I am doing genome assemblies with canu followed by two rounds of racon and two rounds of pilon.
The first time I performed an assembly on my dataset using this protocol, I ran BUSCO and returned a score of 97%. This was on a long read dataset of about 26 GB fro a dipteran genome.
I did another sequencing run and added ~10 GB of data to the assembly.
I followed the same protocol and ran BUSCO. The score decreased to 94%, due to fragmented BUSCO. How could this be possible? This isn't really a coding question, but I don't see how adding more data could create a worse assembly.

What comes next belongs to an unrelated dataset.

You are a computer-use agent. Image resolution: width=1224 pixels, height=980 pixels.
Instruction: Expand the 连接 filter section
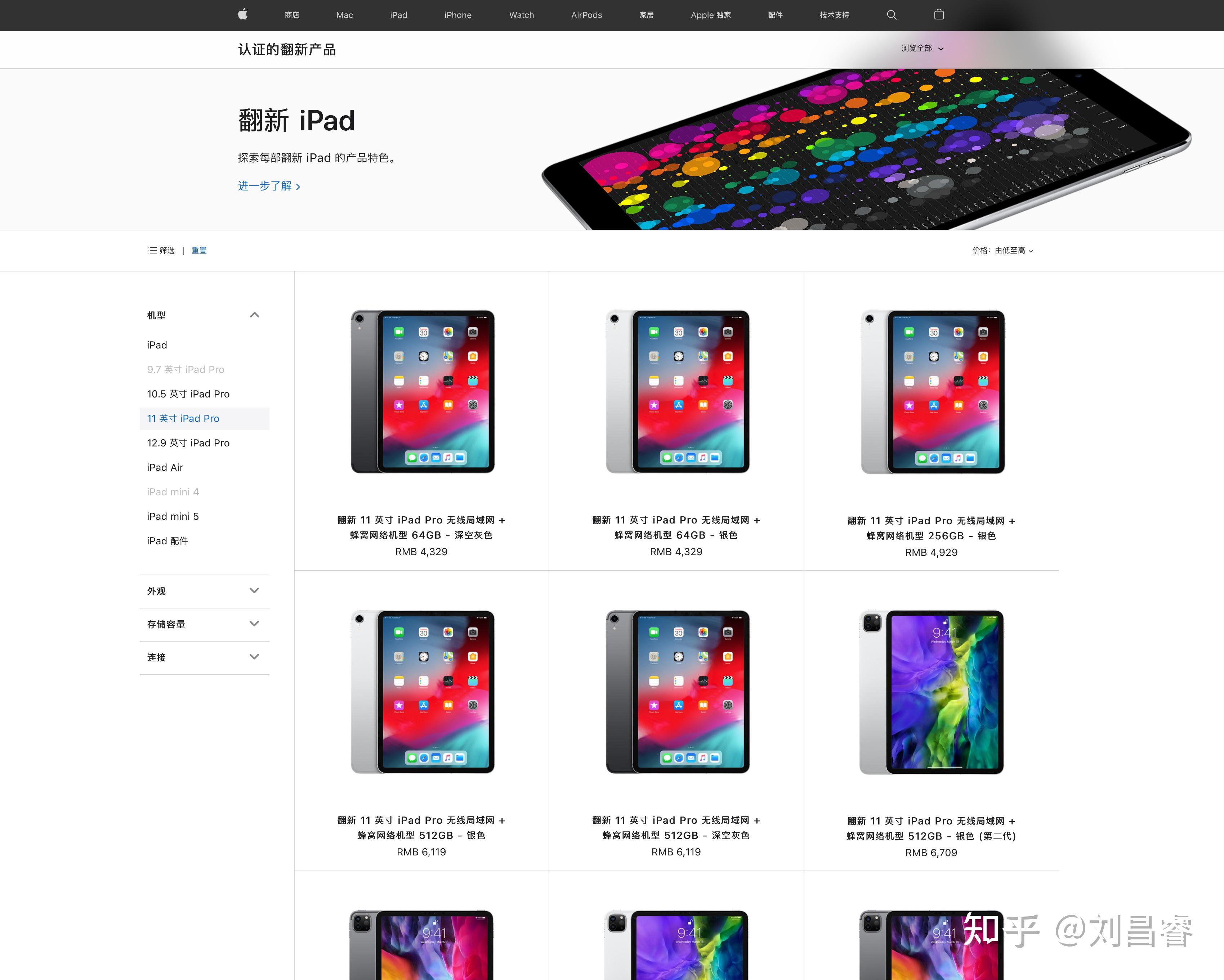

Can you specify what the 97% includes? Is that both complete and fragmented BUSCOs? Between the runs was there a decrease in the number of fragmented BUSCOs relative to complete BUSCOs?

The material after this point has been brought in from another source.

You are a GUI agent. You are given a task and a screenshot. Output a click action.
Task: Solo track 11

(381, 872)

Differences in assembly size would also be helpful in thinking about this problem. You may have added 10Gb of sequencing data, but it is possible for all of that to collapse down to produce an assembly of roughly the same size, just more contiguous. A distribution of scaffold lengths could also be insightful (N50 metric can be deceiving).

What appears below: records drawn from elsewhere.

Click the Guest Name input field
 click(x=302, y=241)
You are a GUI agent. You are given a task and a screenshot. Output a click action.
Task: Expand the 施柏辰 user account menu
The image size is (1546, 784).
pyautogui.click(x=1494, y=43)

You find the differential BUSCOs between the two assemblies and align a close ortholog from Drosophila or any other closer species with a min identity lower then that of BUSCOs threshold, which is somewhere around 90%. If you hit the same region on both assemblies, you can extract those from the genome and look for nucleotide changes between the two. By observing this, you might convince yourself that the extra data changed the consensus sequences in some regions and caused the decrease in BUSCO completeness score.